We are at a critical point in the media landscape. Old line media companies are struggling. Magazines titles are getting shut down. Newspapers are merging or getting shut down. Consolidation is happening all around us. But the news is not all bad. Magazine companies are becoming media companies and media companies are becoming marketing companies. The threat for agencies is the biggest one. If ad agencies do not reinvent themselves as marketing agencies then they will be disintermediated, dismissed from the process entirely. Historically the ad agency has been the lead partner to a marketer. In a world of long-tail marketing there is no “One” message for the masses. There are millions of messages each one speaking to an individual’s motivations.

So, here’s my clarion call to us as an industry. Here’s the three things we each need to do to re-focus our efforts on Integrated Marketing.

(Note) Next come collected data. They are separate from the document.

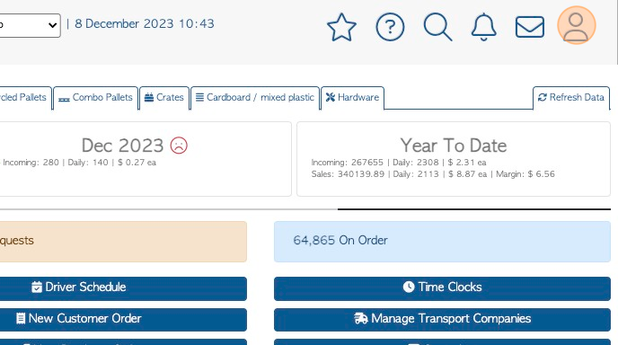
Task: Open the help question mark icon
Action: point(390,27)
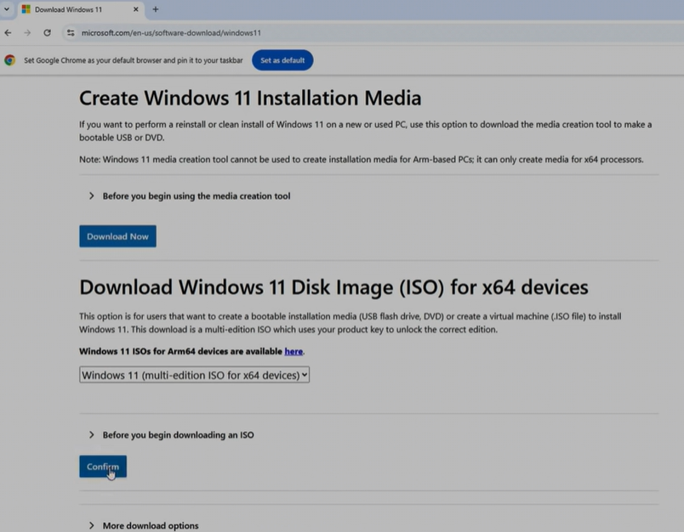Viewport: 684px width, 532px height.
Task: Open the site information icon in address bar
Action: pyautogui.click(x=71, y=32)
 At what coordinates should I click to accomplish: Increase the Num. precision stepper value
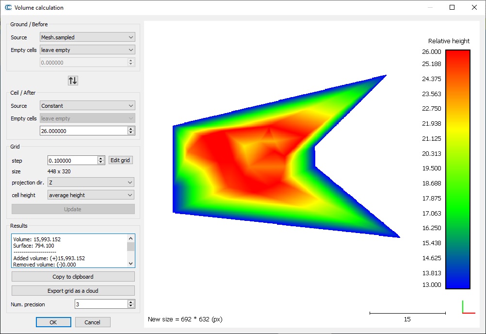coord(131,302)
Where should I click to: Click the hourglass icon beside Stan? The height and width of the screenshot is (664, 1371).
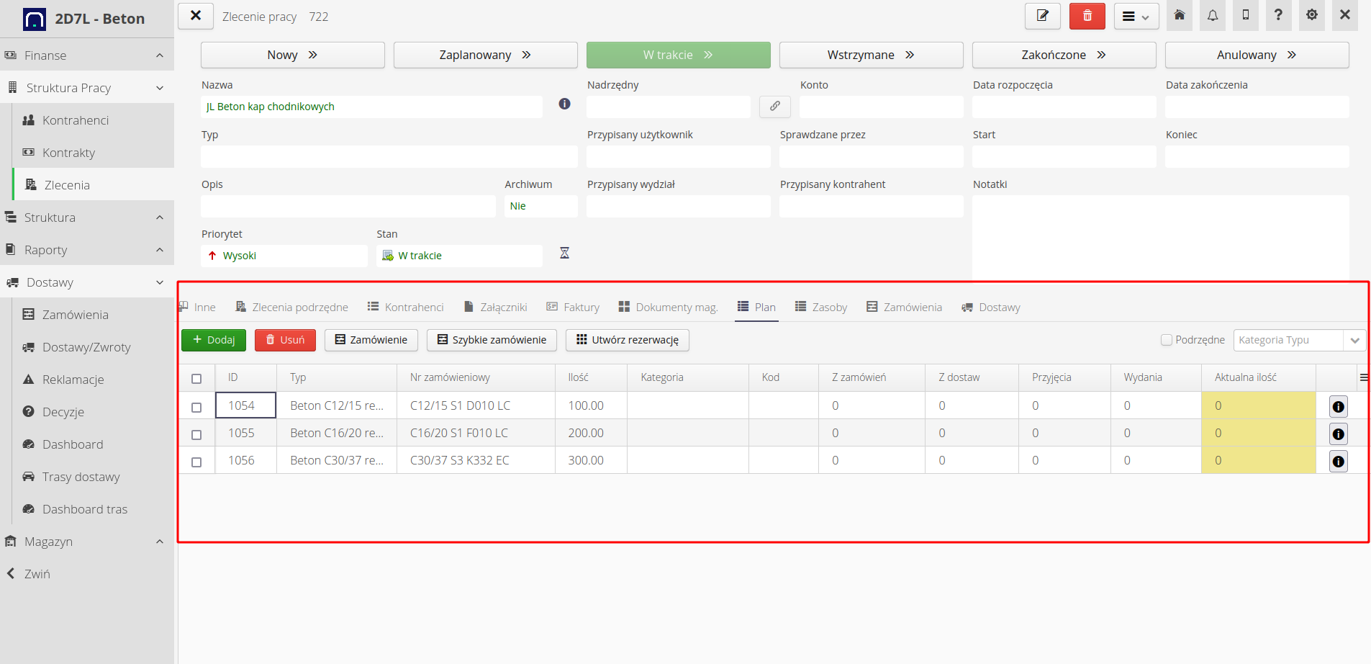pos(564,253)
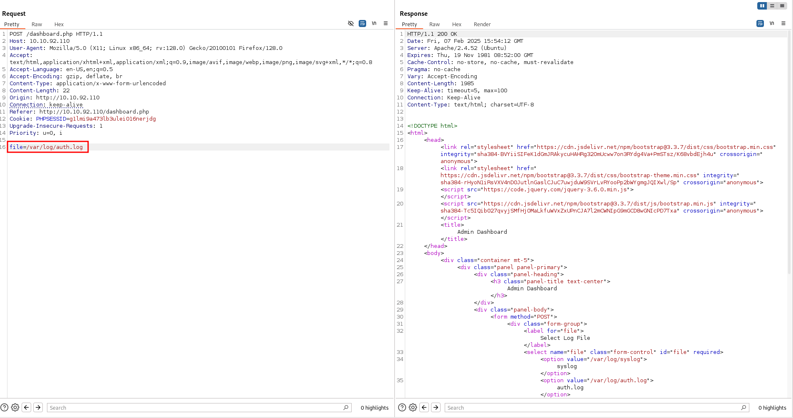Click the help icon below the Request panel

tap(5, 408)
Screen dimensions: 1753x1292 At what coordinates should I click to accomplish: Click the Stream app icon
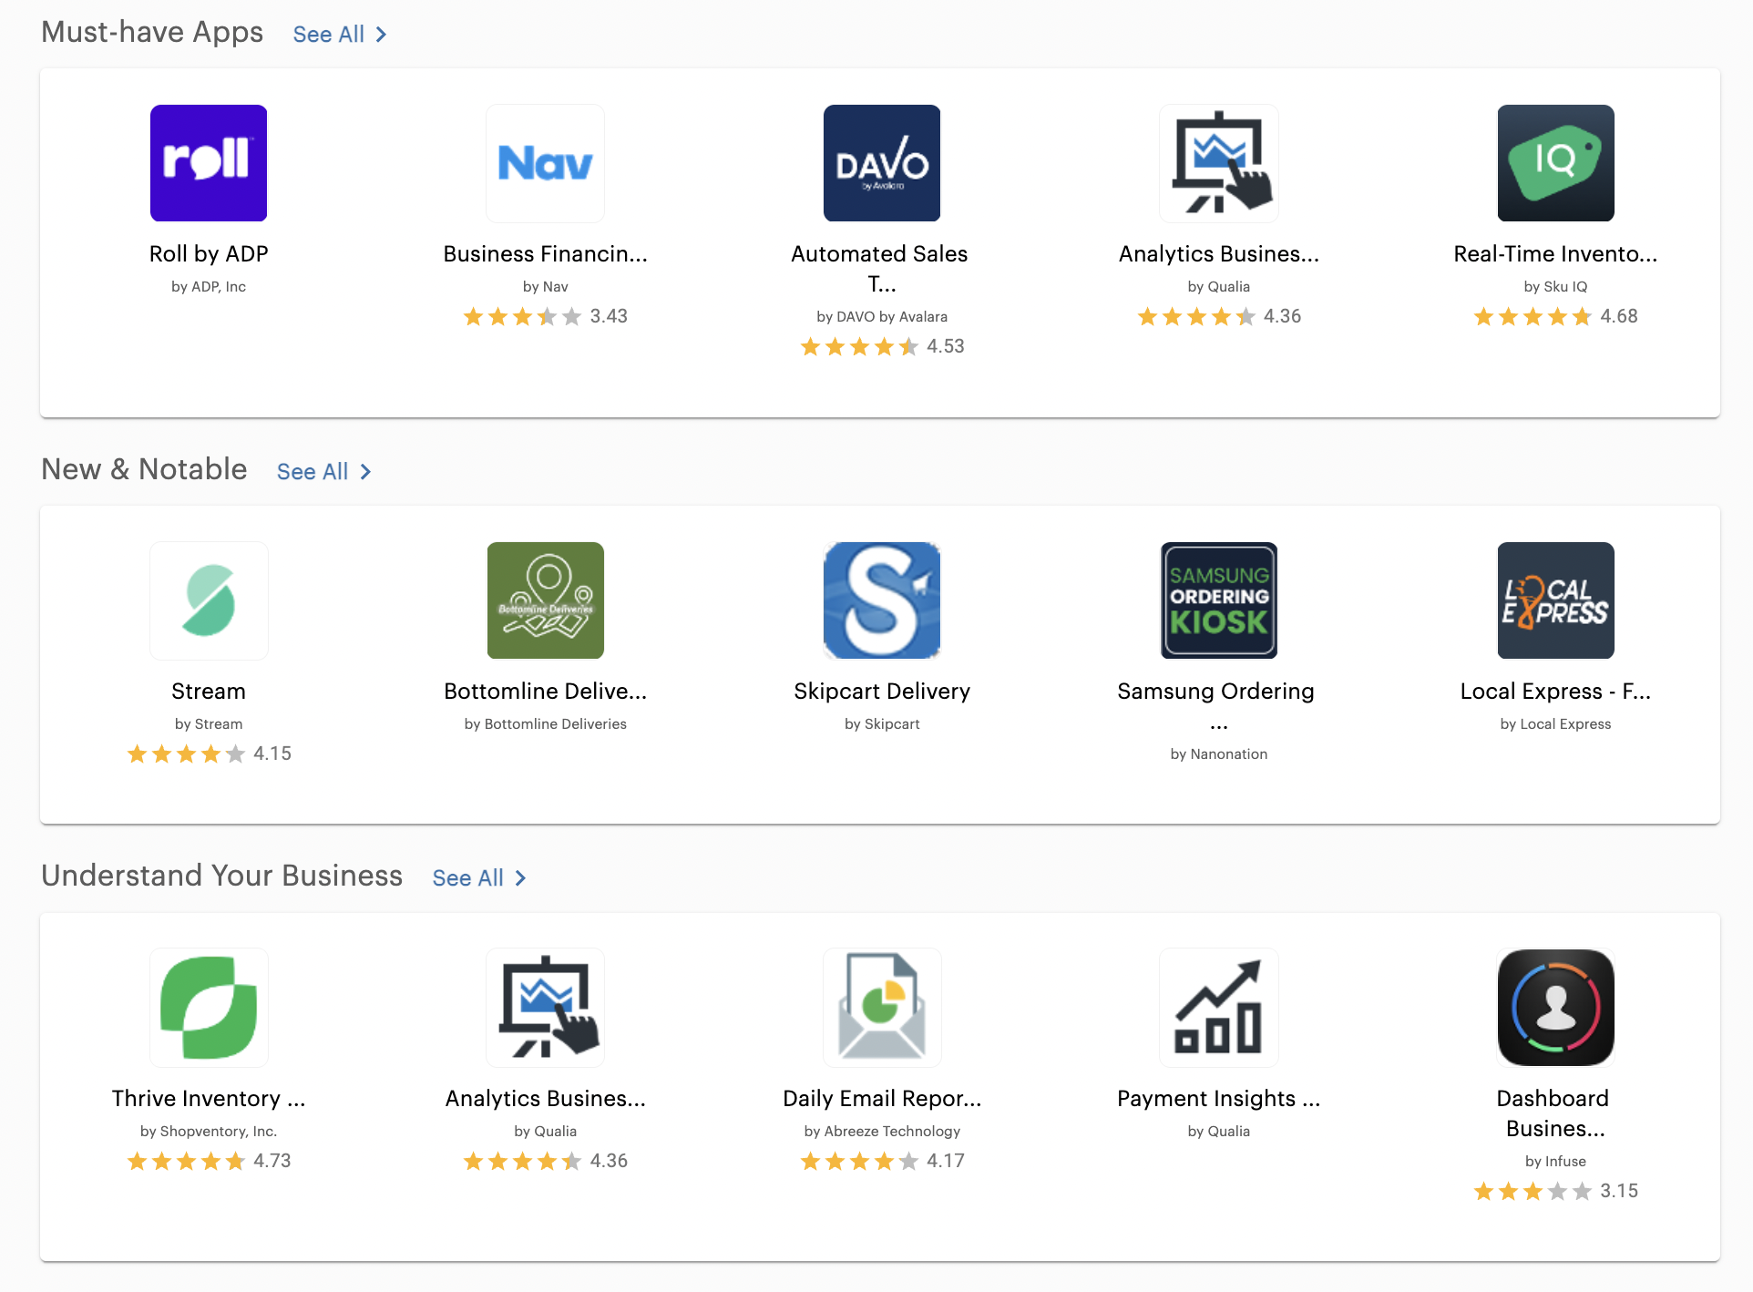point(209,600)
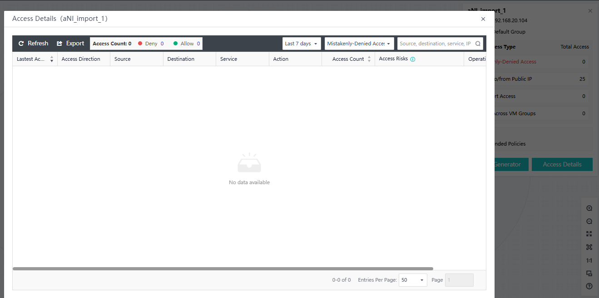
Task: Sort by Lastest Access column header
Action: (x=51, y=59)
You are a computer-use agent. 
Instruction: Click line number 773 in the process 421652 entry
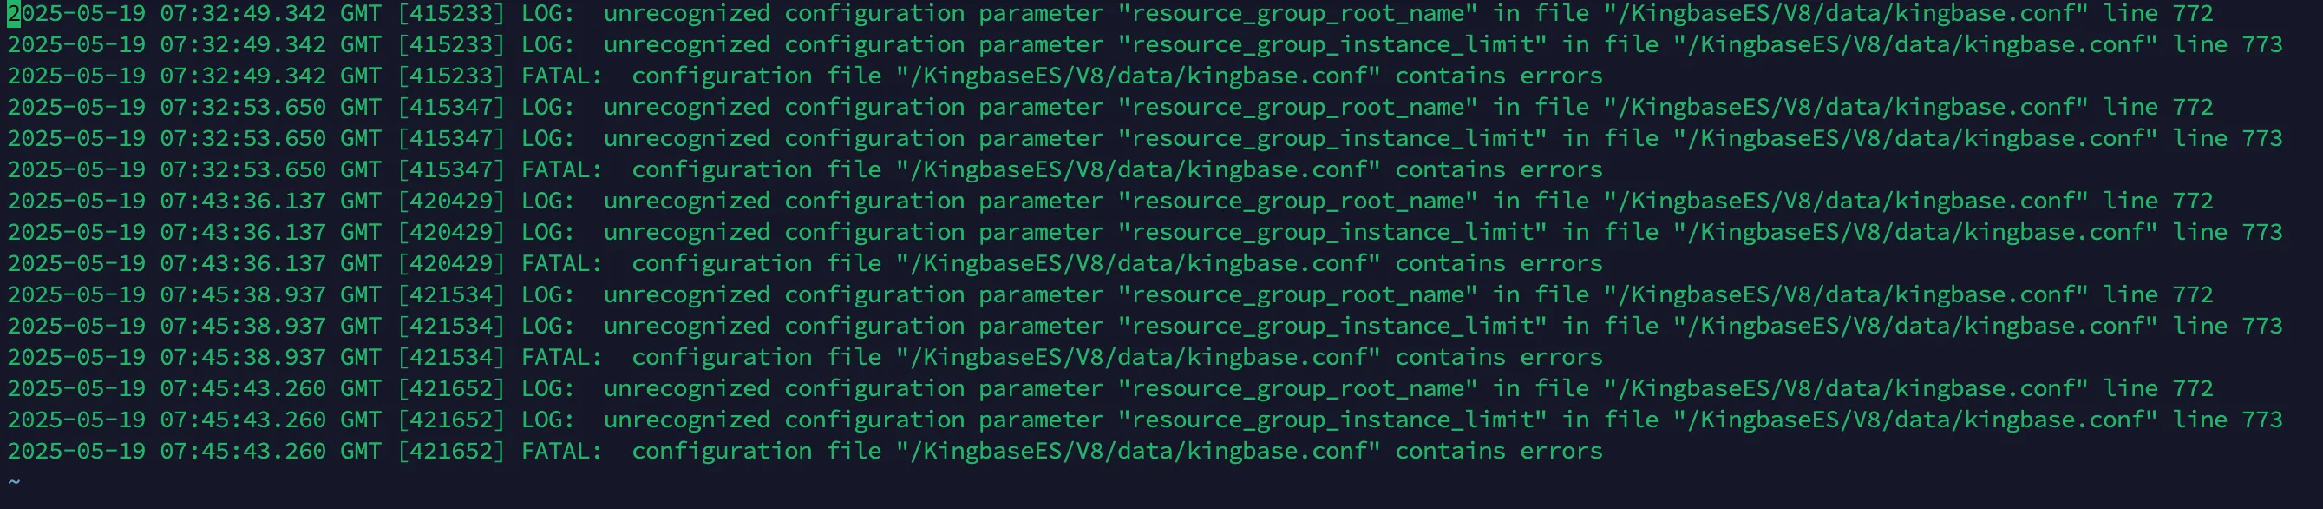(2262, 421)
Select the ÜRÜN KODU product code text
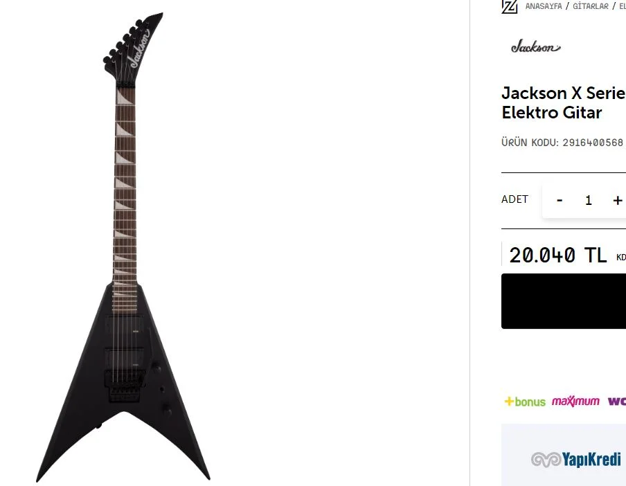Screen dimensions: 626x486 [562, 143]
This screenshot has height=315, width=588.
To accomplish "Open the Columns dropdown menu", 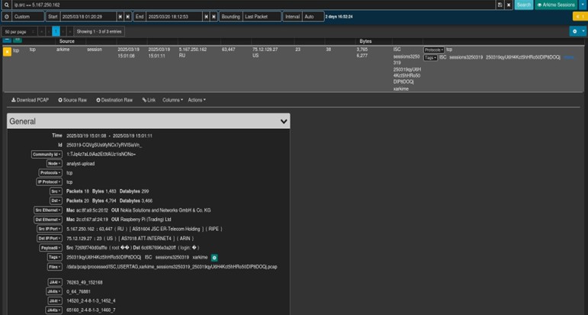I will (172, 100).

1. Stop thinking of marketing as a cost proposition and approach it as an investment. Stop the constant priority of evaluating your marketing efforts on cost alone. Sometimes good ideas cost more than bad ones. You should think about results and a return on investment. You should want talented and creative people working to build your business.
2. Engage all your marketing partners together frequently. Let them get to know each other. Make them work together. Encourage them to dialog and debate ideas without you as an intermediary. Make them collaborate and let them know that it’s “all for one and one for all”.
3. Make us accountable. Hold our feet to the fire. Make sure we deliver on our combined promise.

Media Companies:
1. Stop thinking of yourself as a media vendor and an advertising placement property. So many of you have such rich content and strong relationships with consumers. Use it to your advantage. You are a marketing communications company.
2. Engage your marketing people in bigger ways than ‘added value’ programs that don’t add up to much. Put your marketing people, who know your customers better than you think, in front of the marketers and agencies. Number
3. Partner with like-minded properties inside your own company and outside as well. Find a partner that can enhance your offering and make you both a larger scale player than you can be alone. If you’re a special interest magazine company with marginal web assets find a cable TV network that you can partner with whether it’s an ad-hoc relationship or a longer-term strategic alliance. What do you have to lose? What do you have to gain?

Media Agencies:
1. Think like marketing agencies, not media buyers. We are uniquely situated to help collaborate, build and evaluate, but only if we allow ourselves. We need to re-insert ourselves at the highest levels and not be a vendor.
2. Don’t just keep buying more boxes of GRP’s. If we want to be treated as a marketing partner we need to behave like one. We need new metrics to prove what works. Get your research department to stop focusing on audience metrics and have them develop marketing metrics.
3. Treat the media companies as partners, they are not your enemy. If you want them to bring good ideas to you then treat them fairly and with respect. Listen to them and let them bring you ideas. Don’t make them fill out 100 page RFP’s asking them to answer questions that you won’t even evaluate.

Our collective business, the business of marketing brands, is built on our people, because that’s all we have. Our people and their ideas. If our people are willing to contribute to the greater good, then we all win. If someone champions an idea, is relentless in their pursuit of engaging their partners, and accepts nothing less than a team approach then there is nothing we can’t accomplish.